On November 30, 2011, US Department of Health and Human Services Secretary Kathleen Sebelius announced policy changes designed to make it easier for health care providers and hospitals to qualify for meaningful use incentive payments, Modern Healthcare reports. Secretary Sebelius announced the changes during an event at Cuyahoga Community College in Cleveland, Ohio. Under the 2009 federal economic stimulus package, health care providers who demonstrate meaningful use of certified electronic health records can qualify for Medicaid and Medicare incentive payments. Under current regulations, eligible health care providers that attest to Stage 1 of the Medicare EHR incentive program this year would need to meet Stage 2 requirements in 2013. However, health care providers who attest to Stage 1 in 2012 would not need to meet Stage 2 requirements until 2014, but they still would be eligible for the same total incentive payment amount.
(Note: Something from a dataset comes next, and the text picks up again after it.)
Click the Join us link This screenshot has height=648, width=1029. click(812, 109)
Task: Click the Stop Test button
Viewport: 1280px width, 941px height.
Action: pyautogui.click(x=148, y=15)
To encourage greater participation in the meaningful use program, Secretary Sebelius said that health care providers who meet Stage 1 requirements this year would not need to meet the Stage 2 standards until 2014. According to an HHS statement, “Doctors who act quickly can also qualify for incentive payments in 2011 as well as 2012.” HHS will launch outreach efforts to inform health care providers and health IT vendors about the policy changes. The agency said it will target outreach, education and training to eligible health care providers that have registered for the Medicare EHR incentive program but have not yet met the meaningful use requirements.
Secretary Sebelius also announced the release of a new Centers for Disease Control survey showing that the percentage of U.S. physicians who have adopted basic EHRs has doubled from 17% in 2008 to 34% in 2011. During the same time period, the percentage of primary care doctors using basic EHRs nearly doubled from 20% to 39%. The survey also found that 52% of office-based U.S. physicians now plan to participate in the meaningful use incentive program.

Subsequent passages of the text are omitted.